Firefoxer (plural Firefoxers)

  1. One who uses the web browser Firefox.
    • 2005, Scott Granneman, Don’t Click on the Blue e!: Switching to Firefox, O’Reilly Media, →ISBN, page 182:
      Follow that up with a polite email to the site’s webmaster, asking him to test that page in Firefox. You may be helping a lot of fellow Firefoxers.
    • 2006 May 8, “Out of Site at AdAge.com”, in Advertising Age, volume 77, number 19, page 38:
      Firefoxers get paid to convert IE users / Your friends may soon try to make a buck off of you.
    • 2006 June, “Up to Speed: Upgrades That’ll Keep You Humming Along”, in Computer Power User, volume 6, number 06, page 73:
      Most updates this month are iterative rather than substantial, but Firefoxers finally get their new Google Toolbar.
    • 2008 July 14, Josh Quittner, “User’s Guide: The Better Browser.
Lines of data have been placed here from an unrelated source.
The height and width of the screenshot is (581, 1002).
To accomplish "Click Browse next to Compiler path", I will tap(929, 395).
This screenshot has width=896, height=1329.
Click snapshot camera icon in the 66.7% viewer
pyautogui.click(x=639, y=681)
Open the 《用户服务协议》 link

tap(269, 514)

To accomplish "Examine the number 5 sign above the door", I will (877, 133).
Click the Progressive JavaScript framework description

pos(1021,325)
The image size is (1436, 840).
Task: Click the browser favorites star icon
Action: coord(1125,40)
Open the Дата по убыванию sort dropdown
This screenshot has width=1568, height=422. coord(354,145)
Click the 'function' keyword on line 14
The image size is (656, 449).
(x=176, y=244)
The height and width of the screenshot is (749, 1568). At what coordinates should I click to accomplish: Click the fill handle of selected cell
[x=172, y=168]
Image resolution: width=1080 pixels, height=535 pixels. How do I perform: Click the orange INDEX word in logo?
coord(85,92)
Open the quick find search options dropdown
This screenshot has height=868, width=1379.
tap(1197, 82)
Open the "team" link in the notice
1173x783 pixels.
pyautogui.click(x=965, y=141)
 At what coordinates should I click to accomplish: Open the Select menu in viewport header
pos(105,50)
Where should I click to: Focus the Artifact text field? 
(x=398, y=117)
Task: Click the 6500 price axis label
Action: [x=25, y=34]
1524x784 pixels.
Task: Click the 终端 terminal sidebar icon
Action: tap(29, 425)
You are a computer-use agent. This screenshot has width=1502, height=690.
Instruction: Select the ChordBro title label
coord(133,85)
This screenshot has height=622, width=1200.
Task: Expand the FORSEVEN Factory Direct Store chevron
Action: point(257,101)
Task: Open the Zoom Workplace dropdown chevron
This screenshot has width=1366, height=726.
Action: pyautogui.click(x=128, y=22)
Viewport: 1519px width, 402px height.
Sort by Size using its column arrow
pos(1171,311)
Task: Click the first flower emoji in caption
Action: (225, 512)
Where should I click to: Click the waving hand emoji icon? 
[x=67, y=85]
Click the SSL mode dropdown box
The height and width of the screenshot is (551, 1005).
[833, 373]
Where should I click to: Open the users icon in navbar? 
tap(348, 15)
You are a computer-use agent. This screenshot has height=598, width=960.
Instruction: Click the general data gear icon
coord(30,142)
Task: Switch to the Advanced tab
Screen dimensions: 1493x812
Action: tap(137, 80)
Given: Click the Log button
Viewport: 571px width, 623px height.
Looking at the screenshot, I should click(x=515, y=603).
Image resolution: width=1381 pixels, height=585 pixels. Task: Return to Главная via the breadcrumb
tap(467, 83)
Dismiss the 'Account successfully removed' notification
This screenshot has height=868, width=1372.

Firefox 3 is free—and well worth it”, in Time, page 62:
      [] Firefox is kind of the Web’s home-team favorite—[]. Firefoxers even tried to set a Guinness World Record for most downloads (8.2 million) in a 24-hour period.
    • 2010 July 16, Ann Smarty, “2 Ways to DISlike Things on Facebook (FireFox and Google Chrome)”, in Search Engine Journal[1], archived from the original on 19 July 2010:
      Facebook Dislike is another option for FireFoxers.[sic]
    • 2012, Lyn Millner, “A Little Bird Told Me”, in Journal of Mass Media Ethics, volume 27, number 1, →DOI, page 60:
      Tim Carmody (2011) of Wired.com wrote that the AptiQuant story spread on social media because the research supported what many of us already believed—that people with lower IQs resist change when it comes to their browsers (AptiQuant, 2011). Yes, story selection is often influenced by confirmation bias, but this hoax would have spread just as quickly if the data showed that Firefoxers were the dumbos.
    • 2012 March 14, Serdar Yegulalp, “4 Firefox rebuilds feed the need for speed”, in InfoWorld[2], archived from the original on 11 May 2023:
      In the long run, I suspect custom Firefox builds created solely for the sake of processor optimization will disappear, especially when Firefox rolls out its own native 64-bit build. (In fact, 64-bit Firefox is already available in the most recent nightly build of version 11.) But for now, there's still a culture of roll-your-own Firefoxers keeping the faith.
    • 2012 August 29, Lucian Parfeni, “Despite Being the Default, IE Users Still Prefer Google to Bing”, in Softpedia[3], archived from the original on 1 September 2012:
      Bing is used by 5.3 percent of Firefoxers.
    • 2012 September 4, Josh Constine, “Install Or Be Annoyed: Google Home Page Nags Firefoxers, Internet Explorers To Switch To Chrome”, in TechCrunch[4], archived from the original on 5 September 2012:
      Install Or Be Annoyed: Google Home Page Nags Firefoxers, Internet Explorers To Switch To Chrome
    • 2013 October 25, Evan Dashevsky, “Hands-on: Mozilla’s Lightbeam is info porn for privacy geeks”, in PCWorld[5], archived from the original on 16 January 2022:
      Firefoxers can find the Lightbeam add-on here.
    • 2014 August 19, Robert Sorokanich, “Rabbit Lets You Watch Videos With Friends, No Matter Where They Are”, in Gizmodo[6], archived from the original on 20 August 2014:
      All you do is hop on to Rabbit's website using Chrome or Opera (sorry, Firefoxers and Safariers), allow access to your camera and microphone, and use the browser-within-a-browser inside the Rabbit window to go wherever you want.
    • 2018 September 6, Mark Wilson, “I tried the Titan Key, the security fob used by 85,000 Google workers”, in Fast Company[7], archived from the original on 6 September 2018:
      I was able to set up both the USB and Bluetooth keys in all of a minute through Chrome (Google tells me support for third-party browsers is still in development, all you Firefoxers).
    • 2019 March 26, David Canellis, “This app exposes which cryptocurrency a user is most likely to shill on Twitter”, in TNW[8], archived from the original on 26 July 2021:
      For those still keen to try it, Chrome users can grab the extension here. Firefoxers can download it here.
    • 2021 November 16, Alan Martin, “Microsoft is making it even harder to avoid the Edge browser in Windows 11”, in Tom’s Guide[9], archived from the original on 16 November 2021:
      While the half-million EdgeDeflector users could be comfortably ignored, hundreds of millions of Firefoxers probably could not be, he speculates.